6Zo iemand moet onberispelijk zijn, de man van één vrouw, gelovige kinderen hebben, die niet te beschuldigen zijn van losbandigheid of opstandigheid.
7Want een opziener moet onberispelijk zijn, als een beheerder van het huis van God, niet eigenzinnig, niet opvliegend, niet verslaafd aan wijn, niet vechtlustig, niet uit op oneerlijke winst,
8maar gastvrij, goedwillend, bezonnen, rechtvaardig, heilig, beheerst,
9iemand die zich houdt aan het betrouwbare woord, dat overeenkomstig de leer is, zodat hij bij machte is anderen te bemoedigen door het gezonde onderwijs en ook de tegensprekers te weerleggen.
De dwaalleraars op Kreta
10Want er zijn ook veel opstandigen, mensen die zinloos praten en misleiders, vooral die van de besnijdenis zijn.
11Men moet hun de mond snoeren. Zij brengen hele huisgezinnen in verwarring, door te leren wat onbehoorlijk is, om schandelijke winst.
12Een van hen, hun eigen profeet, heeft gezegd: Kretenzen zijn altijd leugenaars, kwade beesten, luie buiken.
13Dit getuigenis is waar.

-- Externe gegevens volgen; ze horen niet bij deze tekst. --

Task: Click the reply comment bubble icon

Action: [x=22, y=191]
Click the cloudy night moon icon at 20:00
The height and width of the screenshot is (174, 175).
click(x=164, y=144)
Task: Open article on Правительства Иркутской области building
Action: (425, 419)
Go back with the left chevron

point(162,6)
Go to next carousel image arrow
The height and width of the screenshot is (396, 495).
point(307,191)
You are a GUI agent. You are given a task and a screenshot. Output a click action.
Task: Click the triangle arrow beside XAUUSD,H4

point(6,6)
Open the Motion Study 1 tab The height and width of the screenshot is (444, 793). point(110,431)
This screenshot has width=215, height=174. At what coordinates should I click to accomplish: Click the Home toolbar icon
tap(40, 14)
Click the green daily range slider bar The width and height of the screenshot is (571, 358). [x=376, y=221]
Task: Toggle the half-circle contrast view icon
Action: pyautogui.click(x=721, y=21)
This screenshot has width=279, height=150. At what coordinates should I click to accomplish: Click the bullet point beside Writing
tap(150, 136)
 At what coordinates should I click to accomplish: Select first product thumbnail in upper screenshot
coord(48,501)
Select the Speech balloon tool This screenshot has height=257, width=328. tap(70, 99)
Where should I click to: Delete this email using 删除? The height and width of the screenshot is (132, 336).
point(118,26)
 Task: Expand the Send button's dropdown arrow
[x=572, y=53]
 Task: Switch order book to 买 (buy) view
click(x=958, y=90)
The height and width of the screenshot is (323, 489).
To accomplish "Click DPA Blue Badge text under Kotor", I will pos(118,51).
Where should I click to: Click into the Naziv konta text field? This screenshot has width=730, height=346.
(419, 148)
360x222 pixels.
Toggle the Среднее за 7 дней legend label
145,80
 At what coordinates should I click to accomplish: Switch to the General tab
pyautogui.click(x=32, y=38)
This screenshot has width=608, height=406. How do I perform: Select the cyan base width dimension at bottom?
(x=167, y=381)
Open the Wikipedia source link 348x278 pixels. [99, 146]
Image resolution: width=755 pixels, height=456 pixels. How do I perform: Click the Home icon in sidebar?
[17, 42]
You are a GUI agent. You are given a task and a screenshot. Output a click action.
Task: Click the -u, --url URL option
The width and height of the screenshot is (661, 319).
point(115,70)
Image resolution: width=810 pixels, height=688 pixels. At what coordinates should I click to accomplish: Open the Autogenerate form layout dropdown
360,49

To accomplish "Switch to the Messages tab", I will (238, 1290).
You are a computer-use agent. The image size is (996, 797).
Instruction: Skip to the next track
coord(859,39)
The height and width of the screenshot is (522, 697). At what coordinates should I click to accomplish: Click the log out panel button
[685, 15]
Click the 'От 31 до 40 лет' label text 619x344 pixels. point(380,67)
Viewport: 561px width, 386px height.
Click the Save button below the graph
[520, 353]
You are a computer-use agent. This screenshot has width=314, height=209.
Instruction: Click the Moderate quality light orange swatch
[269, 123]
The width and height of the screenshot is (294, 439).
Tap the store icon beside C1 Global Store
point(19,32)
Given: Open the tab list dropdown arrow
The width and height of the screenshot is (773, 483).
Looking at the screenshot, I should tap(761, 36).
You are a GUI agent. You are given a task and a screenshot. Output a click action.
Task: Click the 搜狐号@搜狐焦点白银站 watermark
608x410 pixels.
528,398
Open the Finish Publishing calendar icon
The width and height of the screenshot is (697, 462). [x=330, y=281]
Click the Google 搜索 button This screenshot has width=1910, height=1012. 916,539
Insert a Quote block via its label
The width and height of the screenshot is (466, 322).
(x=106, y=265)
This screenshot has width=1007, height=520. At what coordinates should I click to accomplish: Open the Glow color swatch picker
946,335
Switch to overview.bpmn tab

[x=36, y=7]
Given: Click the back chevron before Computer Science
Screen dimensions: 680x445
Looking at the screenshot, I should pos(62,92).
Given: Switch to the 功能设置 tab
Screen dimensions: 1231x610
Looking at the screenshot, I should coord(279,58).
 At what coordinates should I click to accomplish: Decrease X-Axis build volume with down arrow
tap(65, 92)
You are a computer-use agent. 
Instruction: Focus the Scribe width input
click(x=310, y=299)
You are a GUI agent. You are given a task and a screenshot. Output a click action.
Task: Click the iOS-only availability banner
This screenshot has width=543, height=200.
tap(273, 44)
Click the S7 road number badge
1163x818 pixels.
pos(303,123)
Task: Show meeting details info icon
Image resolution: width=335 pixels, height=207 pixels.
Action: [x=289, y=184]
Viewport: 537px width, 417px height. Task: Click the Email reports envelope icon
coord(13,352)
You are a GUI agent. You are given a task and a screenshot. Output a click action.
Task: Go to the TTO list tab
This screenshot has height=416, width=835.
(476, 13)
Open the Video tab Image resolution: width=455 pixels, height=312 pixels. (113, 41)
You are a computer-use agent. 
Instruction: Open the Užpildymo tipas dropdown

Wijs hen daarom streng terecht, opdat zij gezond zullen zijn in het geloof,
14en zich niet zullen bezighouden met Joodse verzinsels en geboden van mensen die zich van de waarheid afkeren.
15Alle dingen zijn wel rein voor hen die rein zijn, maar voor hen die bezoedeld en ongelovig zijn, is niets rein, maar hun verstand en ook hun geweten zijn bezoedeld.
16Zij belijden dat zij God kennen, maar zij verloochenen Hem met hun werken, aangezien zij verfoeilijk zijn en ongehoorzaam en tot elk goed werk ongeschikt.